Text shown.
»»

Leah Rose Randi  is an American bass player and vocalist. She has recorded or performed live with bands including Abandoned Pools, Front Line Assembly, Paradise Lost, Delerium, Conjure One and Pink.

Background
Born Leah Rose Randi on September 11, 1970, in Los Angeles, she is the daughter of the musician Don Randi and Norma Waterman.

Career
Randi has performed on Saturday Night Live, The Tonight Show and The Ellen DeGeneres Show as part of Pink's band, playing bass on songs such as "God Is a DJ". 
She also appeared in the music videos "The Remedy" and "Monster" by Abandoned Pools and "Last To Know" and "Try This Live" by Pink. Her vocal work on Front Line Assembly's 2004 album Civilization has been singled out for praise.

««

Source excerpt.

»»

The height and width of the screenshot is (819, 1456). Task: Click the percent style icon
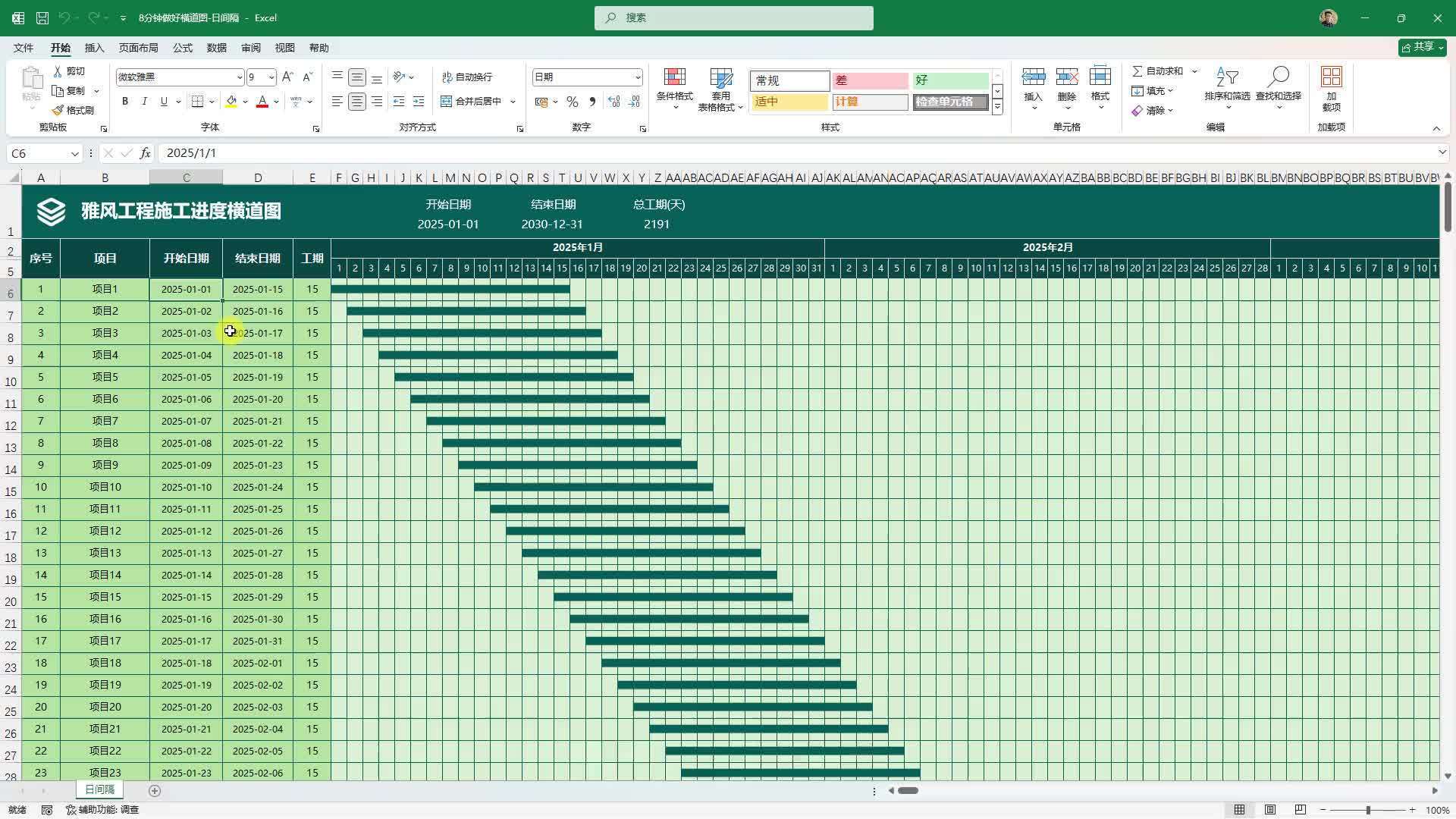[573, 102]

««

What the task asks.
Continue the piece about bass player Leah Rose Randi, starting after its last sentence.

Exercise output.
In May 2010, she joined fellow musicians Slash, Ace Frehley and Charlotte Caffey and Kathy Valentine of The Go-Go's, among other artists, for a performance benefiting the MusiCares Musicians Assistance Program.

Discography
 Chris Poland – Rare Trax (2000)
 Abandoned Pools – Humanistic (2000)
 Delerium – Chimera (2003)
 Front Line Assembly – Civilization (2004)
 L'Âme Immortelle – Gezeiten (2004)
 Paradise Lost – Forever After (2005)
 Pink – Try This Live (DVD) (2005)
 Conjure One – Extraordinary Ways (2005)
 Delerium – Nuages du Monde (2006)
 Serena Ryder – If Your Memory Serves You Well (2007)
 Fauxliage – Fauxliage (2007)
 Paradise Lost – In Requiem (2007)
 Conjure One – Exilarch (2010)
 Delerium – Mythologie (2016)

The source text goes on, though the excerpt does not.